部下の気づきを促すコツ

いわゆる産業医面談では人事パーソンに同席してもらうことが多いのですが、先月の出張に初めて同行してくれた人事パーソンが、私の面談を横で聴いていてとっても勉強になったと驚いていました。

話の流れでエンプティチェアのワークもしたので、ビックリされたのだと思いますが、ほとんどは普通の対話だけをしました。

彼はこんなことを言っていました。

「先生はなにかを解決しようとしていないのに、みんなスッキリした顔で元気になって帰っていく」

「解決しようとしなくていいんだというのが衝撃でした」

「先生はほとんど話していなくて口数少ないのに、みんなどんどん気づいていく」

たしかに、産業医として面談するときとは違って、上司として部下の話を聴くときは「課題を解決しなくては」という力動が働きやすいかもしれませんが、よく話を聞いてみると「課題を解決しなくては」というのは上司の思い込みにすぎなくて実は具体的な課題を解決しないといけないことって意外と少ないと思います。

もちろん、上司として業務上で必要最低限の課題解決はした上での話ですが、部下が悩んでいたりモヤモヤしていたりすることって、簡単に解決できるようなことではないから悩んでいるわけです。

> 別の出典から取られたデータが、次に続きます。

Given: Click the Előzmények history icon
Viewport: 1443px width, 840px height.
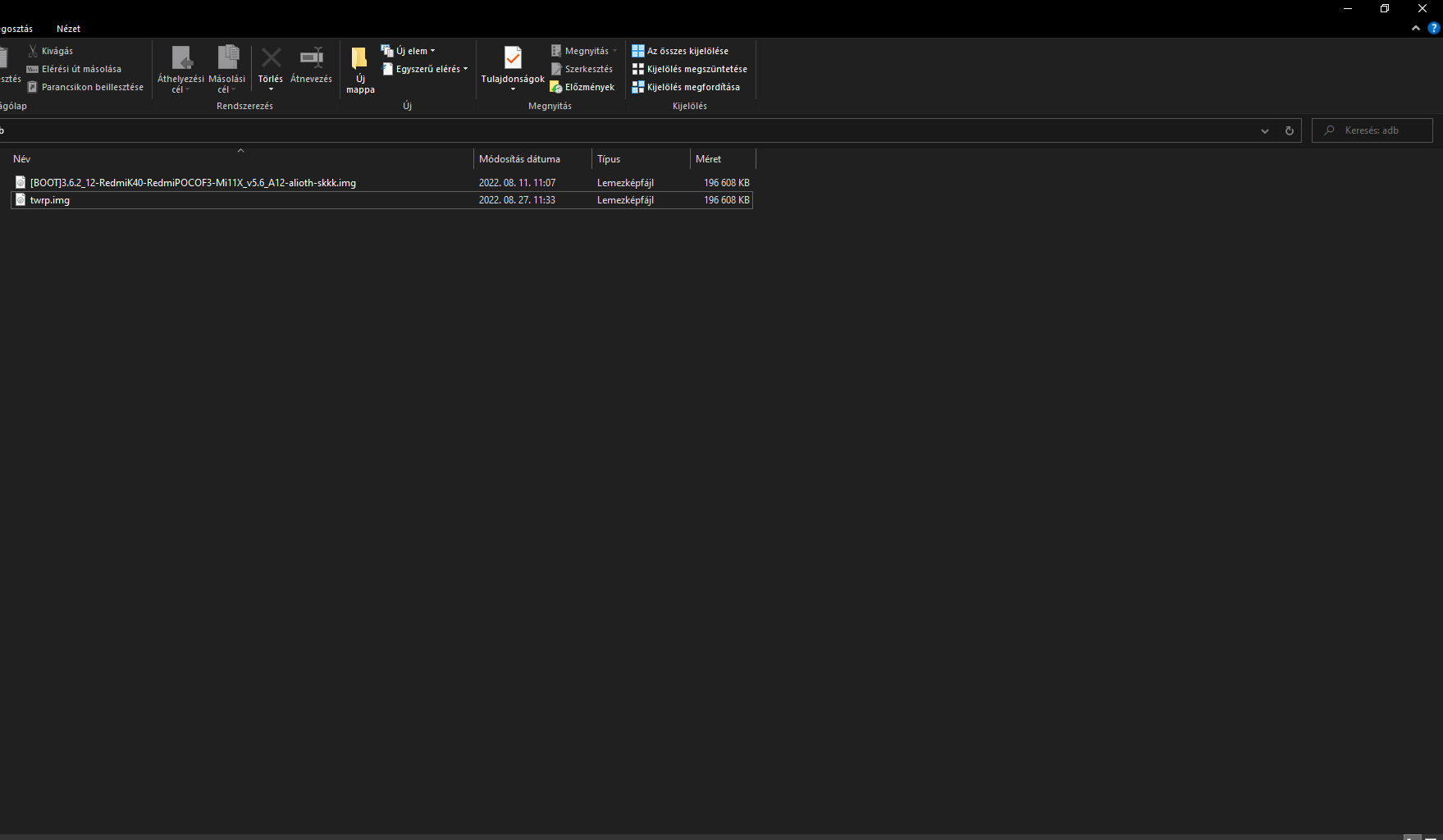Looking at the screenshot, I should [x=556, y=87].
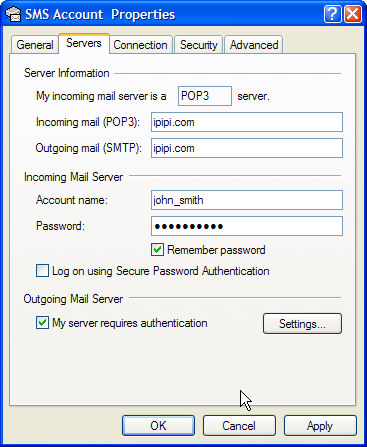This screenshot has width=367, height=447.
Task: Click the mail account icon in title bar
Action: coord(13,14)
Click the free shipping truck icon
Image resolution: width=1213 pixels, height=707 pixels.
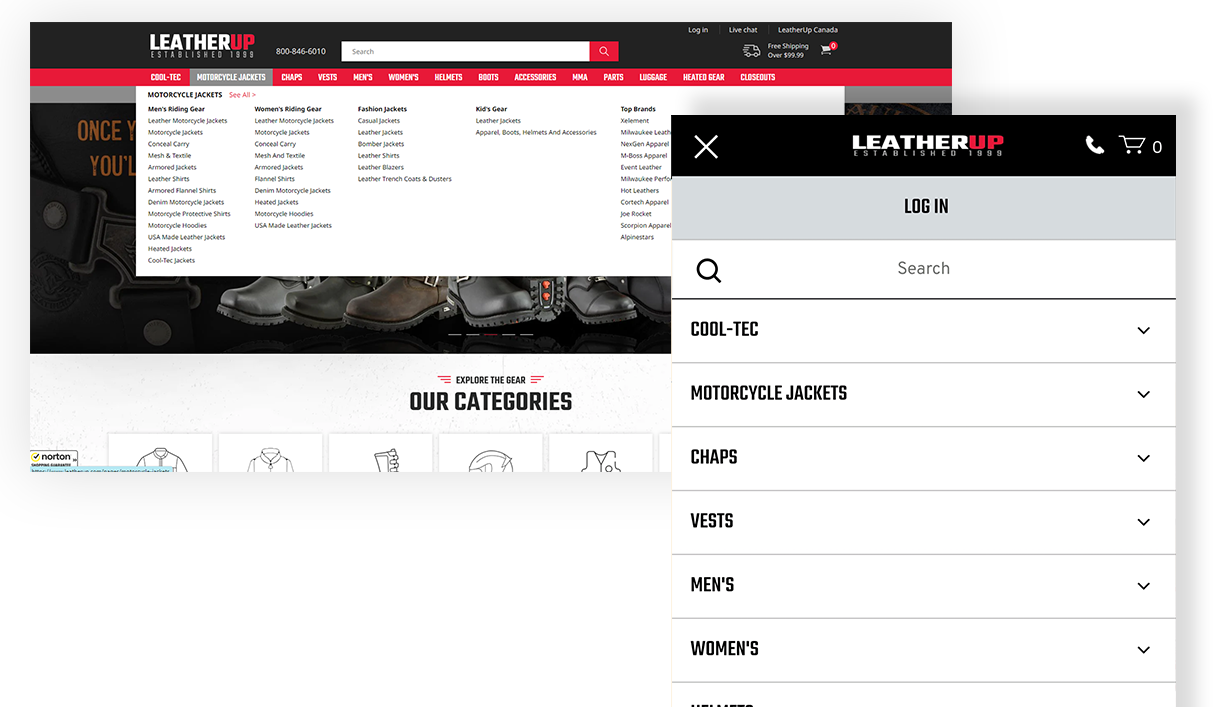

人は話をしながら頭の整理をしたり、自分のホンネに気づいたり、気持ちが落ち着いたり、実は悩むようなことではなかったと気づいたりしていくので、多くのケースでは簡単にアドバイスしようとしたり、結論を出そうとしたりしないで受容、共感的に聴いていれば「話を聴いてもらった」という部下の満足度は高くなります。

話を聴くときのテクニック的なこととしては、相づちとかうなずきとかオウム返しとか伝え返しとかいろいろありますが、私がよく言う一言は「話してみてどう感じた?」かな、と思います。

一般的な会話だと、

部下が話す⇒(部下の話を受けて)上司が話す⇒部下が話す・・・

のようにテニスのラリーのように順番に話す感じになることが多いでしょう。

私は、

社員さんが話す⇒(そのまま続けて話さないで)「今、話してみてどう感じましたか?」と問いかける⇒社員さんが話していて気づいたことについて話す・・・

というように、簡単にラリーにもっていかないで、社員さんに話してもらうように関わります。

部下が話す⇒(部下の話を受けて)上司が話す⇒部下が話す・・・

とラリーしてしまうと、思考を使った浅いレベルで話が進んでいきますが、「今、話してみてどう感じましたか?」と問いかけることで、自分の内側にベクトルが向くので気づきや内省が深まる方向に話が進みやすくなります。

ちょっとしたコツですが、面談がずいぶん変わると思いますので参考にしてみてください!